As white settlers explored the continent, they had discovered the existence of thousands of unusual mounds that came in a variety of types: long, snaking hills in the forms of animals; large geometrical arrays; cone-shaped mounds; and enormous flat-topped mounds, like the famous Cahokia Mounds in Illinois. An equally diverse set of theories was generated in trying to determine who had built the mounds: some suspected that ancient Mexican civilizations were responsible, while others argued that a vanished race, perhaps from the Near East or even Atlantis, had actually constructed them thousands of years earlier.
In the 1880s and 1890s, the Smithsonian’s Division of Mound Exploration organized a massive survey to figure out the answer for good. Teams of researchers visited and mapped more than 2,000 mounds across the Eastern half of the country, and shipped more than 8,000 artifacts found in excavation back to the Smithsonian.
“These reports and artifact collections formed the basis of the landmark report of the Bureau of Ethnology, which established conclusively that the mounds served a variety of important functions, including the burial of people, the elevation of temples and meeting houses, and to designate sacred locations on the landscape,” says Smith. “The Division of Mound Exploration also concluded that it was the distant ancestors of Eastern North American Indian societies who had constructed the mounds.”

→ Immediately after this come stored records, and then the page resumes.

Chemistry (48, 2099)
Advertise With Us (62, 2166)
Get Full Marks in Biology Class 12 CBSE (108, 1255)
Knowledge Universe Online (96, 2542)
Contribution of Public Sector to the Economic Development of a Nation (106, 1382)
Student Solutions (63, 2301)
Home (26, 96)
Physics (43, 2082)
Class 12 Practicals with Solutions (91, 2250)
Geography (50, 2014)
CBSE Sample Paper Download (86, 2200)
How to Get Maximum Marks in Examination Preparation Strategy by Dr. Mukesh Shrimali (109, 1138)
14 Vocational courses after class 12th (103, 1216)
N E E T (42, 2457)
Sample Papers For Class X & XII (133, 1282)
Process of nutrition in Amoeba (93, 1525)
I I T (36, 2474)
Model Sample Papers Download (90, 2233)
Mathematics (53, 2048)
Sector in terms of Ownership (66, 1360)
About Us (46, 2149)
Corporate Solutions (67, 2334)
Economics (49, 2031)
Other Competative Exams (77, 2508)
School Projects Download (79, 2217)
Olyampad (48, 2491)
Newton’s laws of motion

Watch the video along with the series of five others recently released by Natural History Museum’s Department of Anthropology to learn about the research in anthropology that went on in the early days of the Smithsonian. Staff anthropologists studied everything from Inuit societies in the Arctic to Native American groups in the southwest. The work of these researchers—and the collections of valuable artifacts they amassed—eventually laid the groundwork for the opening of the Natural History Museum in 1910.